Er hatte, wie auch andere Journalist*innen internationaler Medien, über E-Mails berichtet, die das links gerichtete türkische Hacker*innen-Kollektiv RedHack aus dem privaten Mail-Konto von Energieminister Berat Albayrak beschafft hatte. In den Mails ging es u. a. um die Kontrolle türkischer Medienkonzerne und die Beeinflussung der Öffentlichkeit durch fingierte Nutzer*innen über Twitter. Albayrak ist ein Schwiegersohn des türkischen Staatspräsidenten Recep Tayyip Erdogan. Am 27. Februar 2017 wurde für Yücel Unter suchungshaft angeordnet; ihm wurden Terrorpropaganda und Aufwiegelung der Bevölkerung vorgeworfen. Am 16. Februar 2018 wurde er entlassen, nachdem zuvor wegen derselben Vergehen Anklage gegen ihn erhoben worden war.
Beispiel Facebook
Facebook wird offenbar systematisch missbraucht, um im Exil lebende Blogger*innen aus Vietnam zu zensieren. Nach Informationen von Reporter ohne Grenzen hat das soziale Netzwerk wegen angeblicher Verletzungen der »Community Standards« im vergangenen Jahr Beiträge gelöscht oder ganze Accounts gesperrt, darunter auch den des vietnamesischen Journalisten Trung Khoa Le, der in Berlin lebt. Sein Account wurde gesperrt – offenbar um ihn an der Veröffentlichung eines regimekritischen Videos in Deutschland zu hindern. Trung Khoa Le betreibt die zweisprachige Nachrichtenseite thoibao.de, die nach eigenen Angaben 2,7 Millionen Zugriffe im Monat hat und über vietnamesische Politik berichtet.
Facebook hat danach eingeräumt, Opfer eines »böswilligen Angriffs« geworden zu sein und Verbesserungen angekündigt. Methodik und Versiertheit der Angreifer*innen sprechen nach Recherchen von Reporter ohne Grenzen für einen politischen Hintergrund.

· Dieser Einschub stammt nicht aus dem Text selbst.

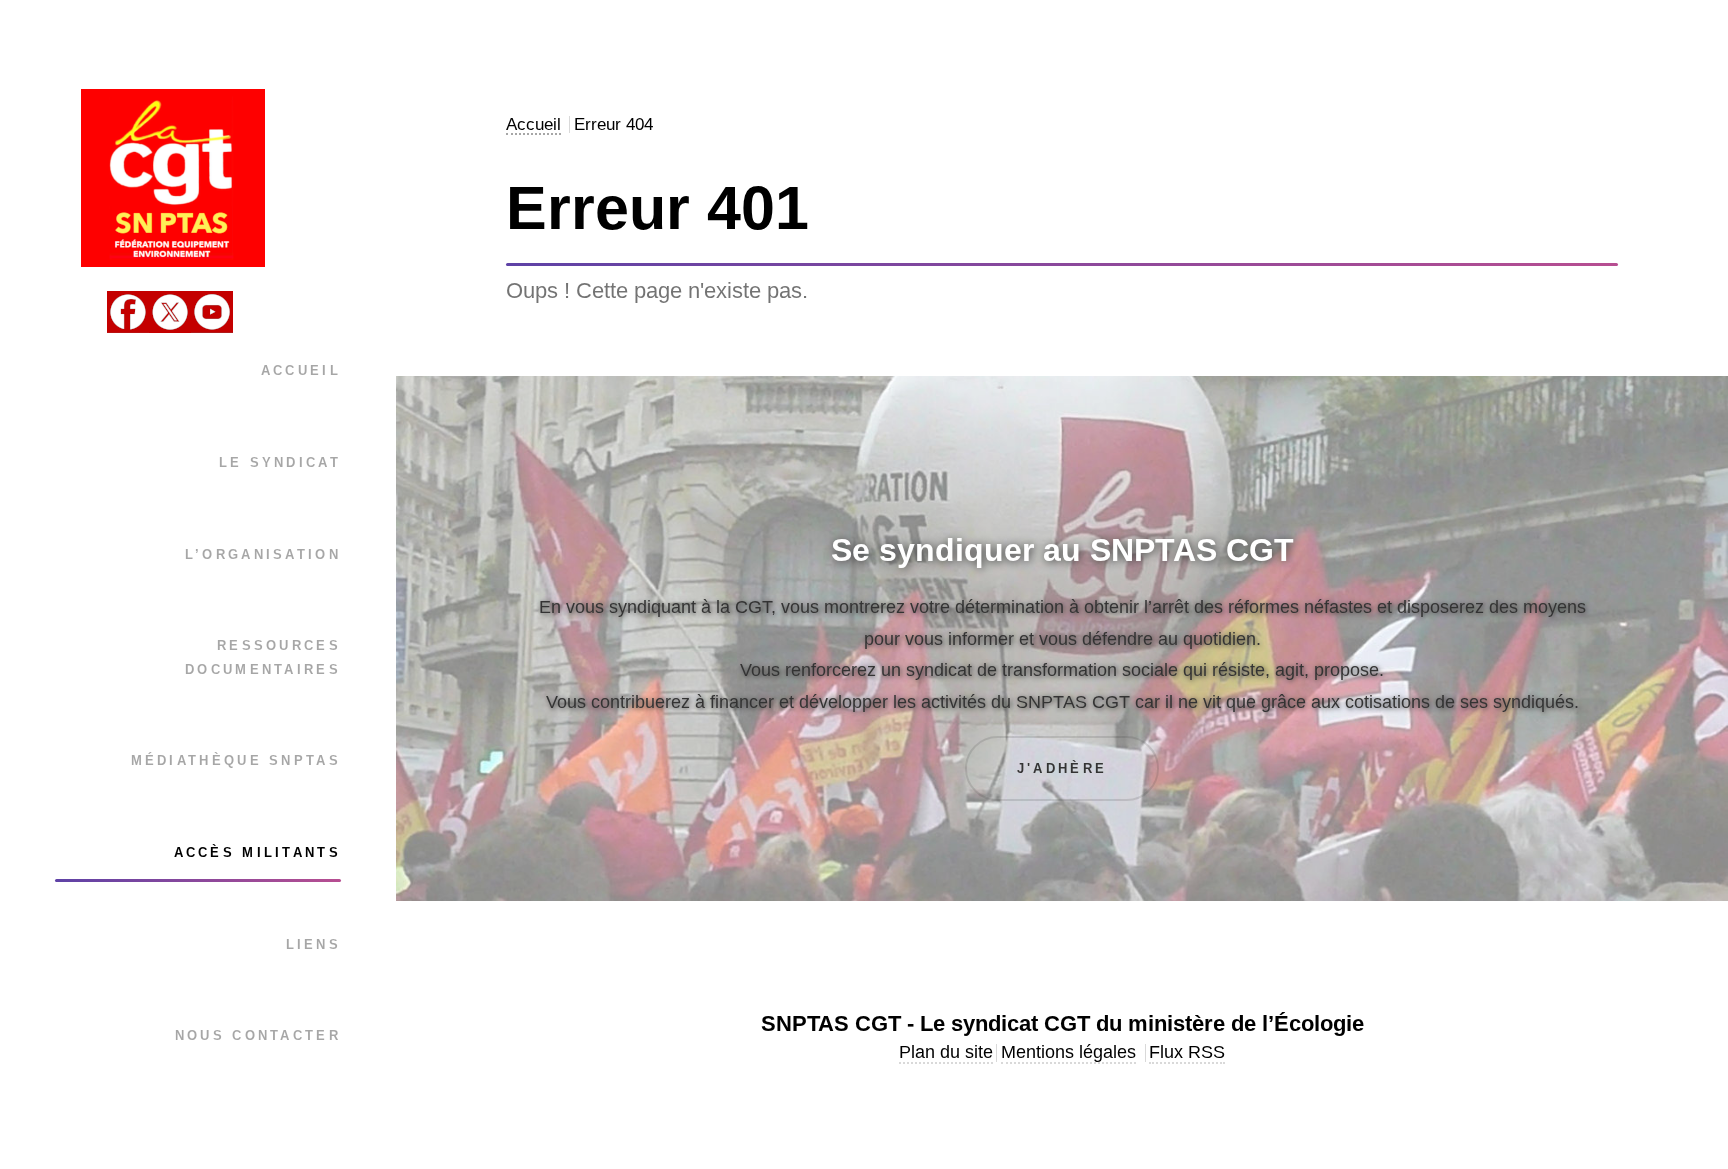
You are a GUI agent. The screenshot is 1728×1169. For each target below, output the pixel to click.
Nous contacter (258, 1035)
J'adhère (1062, 768)
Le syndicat (280, 462)
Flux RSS (1187, 1052)
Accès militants (257, 852)
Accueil (301, 370)
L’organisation (263, 554)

2. Pressefreiheit - rechtliche Grundlagen
Presse im engeren Sinn steht für Druckerzeugnisse, die verbreitet werden sollen. Die Rundfunkberichterstattung ist ebenfalls geschützt. Unter Rundfunk fasst man Hörfunk und Fernsehen. Auch Kabelfernsehen, Pay-TV, Videotext und Internet-Streaming-Dienste sind geschützt. Wie beim Schutz von Druckerzeugnissen kommt es hier nicht auf den Inhalt an, es werden also auch Werbesendungen geschützt. Der Schutz reicht von der Beschaffung der Information bis zur Verbreitung. Für die Filmberichterstattung gilt auch Art. 5 (1) GG. Filme als Kunstwerke werden aber auch durch die Kunstfreiheit geschützt, die noch weiter reicht.
Rechtliche Grundlagen
Weltweit: Art. 19 zur Behandlung der Meinungs- und Informationsfreiheit aus der Allgemeinen Erklärung der Menschenrechte (AEMR) der Generalversammlung der Vereinten Nationen vom 10.12.1948: Jeder hat das Recht auf Meinungsfreiheit und freie Meinungsäußerung; dieses Recht schließt die Freiheit ein, Meinungen ungehindert anzuhängen sowie über Medien jeder Art und ohne Rücksicht auf Grenzen Informationen und Gedankengut zu suchen, zu empfangen und zu verbreiten.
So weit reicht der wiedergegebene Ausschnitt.